WHAT IS NEEDED:
From the first line to the last, retype the data below exactly.
——————————
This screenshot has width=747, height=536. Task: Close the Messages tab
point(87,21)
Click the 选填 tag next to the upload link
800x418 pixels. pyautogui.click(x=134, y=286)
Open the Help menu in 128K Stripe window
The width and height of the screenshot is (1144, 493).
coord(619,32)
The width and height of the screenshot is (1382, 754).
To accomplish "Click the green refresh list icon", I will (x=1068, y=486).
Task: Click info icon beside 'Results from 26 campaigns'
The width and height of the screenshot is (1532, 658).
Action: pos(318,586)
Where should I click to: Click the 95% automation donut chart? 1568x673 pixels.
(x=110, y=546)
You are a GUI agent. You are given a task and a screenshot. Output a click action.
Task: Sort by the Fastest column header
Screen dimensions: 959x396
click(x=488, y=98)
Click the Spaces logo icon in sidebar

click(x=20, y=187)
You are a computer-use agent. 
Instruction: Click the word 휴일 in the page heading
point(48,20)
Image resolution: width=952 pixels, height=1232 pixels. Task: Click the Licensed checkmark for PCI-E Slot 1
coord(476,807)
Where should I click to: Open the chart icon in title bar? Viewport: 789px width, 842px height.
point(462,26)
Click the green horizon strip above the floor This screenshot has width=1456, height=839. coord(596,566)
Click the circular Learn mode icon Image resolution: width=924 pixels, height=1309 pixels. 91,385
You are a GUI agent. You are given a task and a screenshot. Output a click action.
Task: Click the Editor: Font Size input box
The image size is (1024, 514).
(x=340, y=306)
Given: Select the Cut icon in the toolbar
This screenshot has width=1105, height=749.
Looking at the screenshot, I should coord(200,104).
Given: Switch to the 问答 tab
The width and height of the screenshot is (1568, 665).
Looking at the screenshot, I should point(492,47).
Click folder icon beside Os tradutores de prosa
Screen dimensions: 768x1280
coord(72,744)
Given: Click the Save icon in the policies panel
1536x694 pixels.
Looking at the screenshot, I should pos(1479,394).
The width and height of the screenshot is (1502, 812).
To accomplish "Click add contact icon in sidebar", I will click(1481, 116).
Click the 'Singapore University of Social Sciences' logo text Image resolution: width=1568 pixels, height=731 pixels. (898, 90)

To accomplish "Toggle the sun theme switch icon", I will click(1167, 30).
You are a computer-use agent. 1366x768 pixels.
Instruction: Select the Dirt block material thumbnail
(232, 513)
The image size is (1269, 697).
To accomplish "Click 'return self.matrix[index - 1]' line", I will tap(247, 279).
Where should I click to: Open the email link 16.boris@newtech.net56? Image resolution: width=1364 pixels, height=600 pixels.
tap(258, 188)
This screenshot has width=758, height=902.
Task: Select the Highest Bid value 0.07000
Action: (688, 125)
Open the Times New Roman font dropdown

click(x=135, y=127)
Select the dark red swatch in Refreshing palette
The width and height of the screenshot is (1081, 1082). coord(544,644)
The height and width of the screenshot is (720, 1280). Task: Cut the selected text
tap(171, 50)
——————————
TASK SOLUTION:
This screenshot has width=747, height=536. Task: Close the Messages tab
point(87,21)
Click the 选填 tag next to the upload link
800x418 pixels. pyautogui.click(x=134, y=286)
Open the Help menu in 128K Stripe window
The width and height of the screenshot is (1144, 493).
coord(619,32)
The width and height of the screenshot is (1382, 754).
To accomplish "Click the green refresh list icon", I will (x=1068, y=486).
Task: Click info icon beside 'Results from 26 campaigns'
The width and height of the screenshot is (1532, 658).
Action: pos(318,586)
Where should I click to: Click the 95% automation donut chart? 1568x673 pixels.
(x=110, y=546)
You are a GUI agent. You are given a task and a screenshot. Output a click action.
Task: Sort by the Fastest column header
Screen dimensions: 959x396
click(x=488, y=98)
Click the Spaces logo icon in sidebar

click(x=20, y=187)
You are a computer-use agent. 
Instruction: Click the word 휴일 in the page heading
point(48,20)
Image resolution: width=952 pixels, height=1232 pixels. Task: Click the Licensed checkmark for PCI-E Slot 1
coord(476,807)
Where should I click to: Open the chart icon in title bar? Viewport: 789px width, 842px height.
point(462,26)
Click the green horizon strip above the floor This screenshot has width=1456, height=839. coord(596,566)
Click the circular Learn mode icon Image resolution: width=924 pixels, height=1309 pixels. 91,385
You are a GUI agent. You are given a task and a screenshot. Output a click action.
Task: Click the Editor: Font Size input box
The image size is (1024, 514).
(x=340, y=306)
Given: Select the Cut icon in the toolbar
This screenshot has width=1105, height=749.
Looking at the screenshot, I should coord(200,104).
Given: Switch to the 问答 tab
The width and height of the screenshot is (1568, 665).
Looking at the screenshot, I should point(492,47).
Click folder icon beside Os tradutores de prosa
Screen dimensions: 768x1280
coord(72,744)
Given: Click the Save icon in the policies panel
1536x694 pixels.
Looking at the screenshot, I should pos(1479,394).
The width and height of the screenshot is (1502, 812).
To accomplish "Click add contact icon in sidebar", I will click(1481, 116).
Click the 'Singapore University of Social Sciences' logo text Image resolution: width=1568 pixels, height=731 pixels. (898, 90)

To accomplish "Toggle the sun theme switch icon", I will click(1167, 30).
You are a computer-use agent. 1366x768 pixels.
Instruction: Select the Dirt block material thumbnail
(232, 513)
The image size is (1269, 697).
To accomplish "Click 'return self.matrix[index - 1]' line", I will tap(247, 279).
Where should I click to: Open the email link 16.boris@newtech.net56? Image resolution: width=1364 pixels, height=600 pixels.
tap(258, 188)
This screenshot has width=758, height=902.
Task: Select the Highest Bid value 0.07000
Action: (688, 125)
Open the Times New Roman font dropdown

click(x=135, y=127)
Select the dark red swatch in Refreshing palette
The width and height of the screenshot is (1081, 1082). coord(544,644)
The height and width of the screenshot is (720, 1280). Task: Cut the selected text
tap(171, 50)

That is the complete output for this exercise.